Spread, ISIS-Daesh e Bail In: parole «entrate» nell'uso comune

Sono termini che la gente ha dovuto imparare e capire senza che nessuno si sia preso la briga di spiegare alcunché

Ci sono parole e linguaggi che entrano nell’uso comune di brutto, cioè senza che nessuno si sia neanche preso la briga di spiegare che cosa vogliano dire.
Il termine più famoso è lo «spread», introdotto nella lingua italiana quando la crisi aveva fatto lievitare gli interessi pagati dallo stato per i Buoni del Tesoro. Il governo che più ha usato (e abusato) questo termine, come se fosse stata la ragione di tutti i mali, è stato quello presieduto da Mario Monti.
Letteralmente Spread  significa «differenza», ma nella terminologia finanziaria assume significati specifici.

> **Consegne**:
• 1. Secondo l'articolo sulle parole entrate nell'uso comune, quale governo ha usato di più il termine «spread»?
• 2. Prosegui l'articolo sulle parole entrate nell'uso comune, riprendendo subito dopo l'ultima frase.

> **Sezione dati**:
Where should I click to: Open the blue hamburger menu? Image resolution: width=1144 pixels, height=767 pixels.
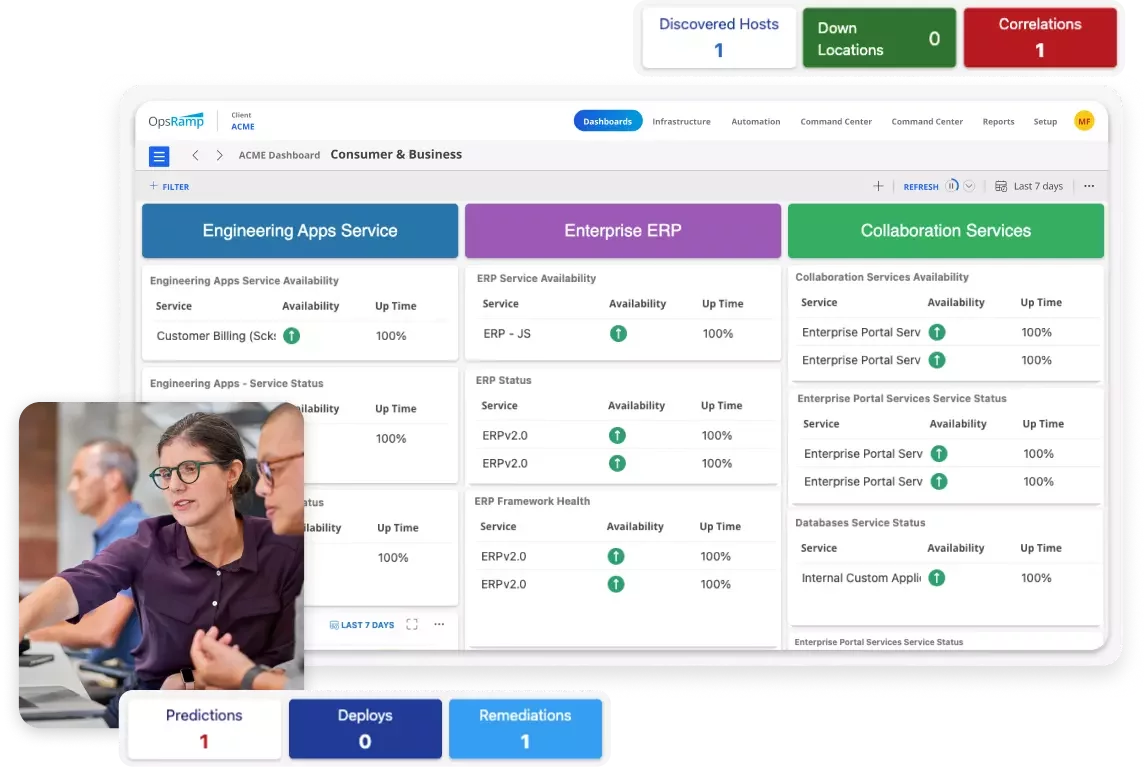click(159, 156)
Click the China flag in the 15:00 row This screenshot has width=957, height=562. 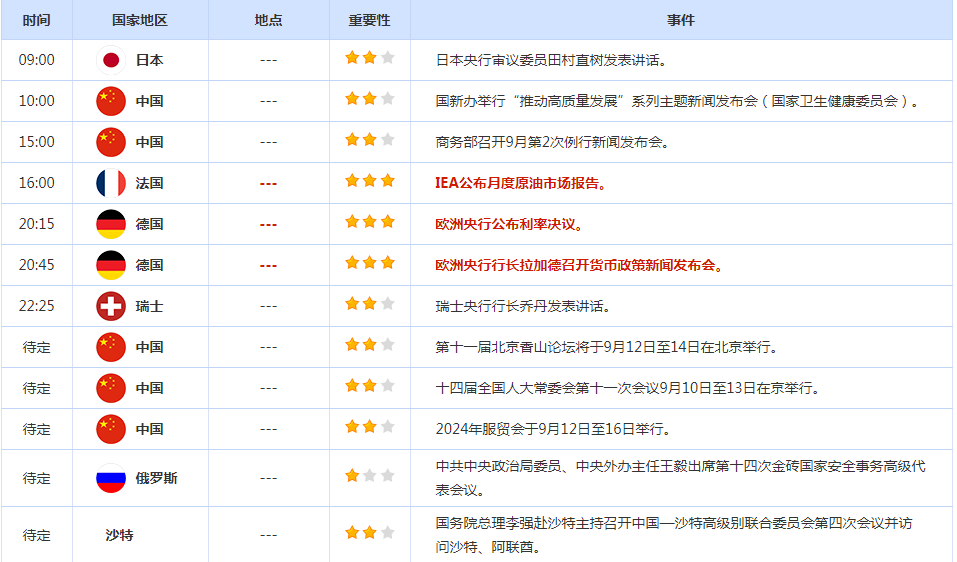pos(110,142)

> **Soluzioni**:
• 1. Il governo presieduto da Mario Monti.

• 2.
Può essere inteso come il «differenziale domanda-offerta», cioè la differenza tra il prezzo più basso a cui un venditore è disposto a vendere un titolo (bid) e il prezzo più alto che un compratore è disposto a offrire per quel titolo (ask) e per questa ragione è spesso usato come misura della liquidità del mercato.
Ma il termine diffuso in Italia a partire dal 2013, va inteso anche come «credit spread», che denota la differenza tra il tasso di rendimento di un'obbligazione rispetto a quello di un altro titolo preso a riferimento.
Nel caso specifico, se un BTP con una certa scadenza aveva un rendimento del 7% e la corrispettiva Bundesanleihe tedesca con la stessa scadenza aveva un rendimento del 3%, allora lo spread risultava di 4 punti percentuali (7 - 3), ovvero di 400 punti base di spread.
 
Altra parola introdotta un paio di anni fa è stata l'«ISIS» (Islamic State Iraq e Siria), poi ridotta a «IS» quando il fenomeno del cosiddetto Stato Islamico si è portato anche fuori dai confini di Siria e Iraq.
Il termine peraltro è stato recentemente sostituito con altro totalmente diverso: «Daesh», acronimo dell’arabo «داعش, che alla versione di Stato Islamico ha aggiunto la parola «Sham» (levante): Dāʿish o meglio Daesh.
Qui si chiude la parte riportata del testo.